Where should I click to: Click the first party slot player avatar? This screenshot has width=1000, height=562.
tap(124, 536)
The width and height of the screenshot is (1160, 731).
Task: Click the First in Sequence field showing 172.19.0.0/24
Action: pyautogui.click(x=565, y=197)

● **ACTIVITY**
Write all the entries again precisely as they were given.

● **RESPONSE TO THE TASK**
Where should I click to: Click the first party slot player avatar? This screenshot has width=1000, height=562.
tap(124, 536)
The width and height of the screenshot is (1160, 731).
Task: Click the First in Sequence field showing 172.19.0.0/24
Action: pyautogui.click(x=565, y=197)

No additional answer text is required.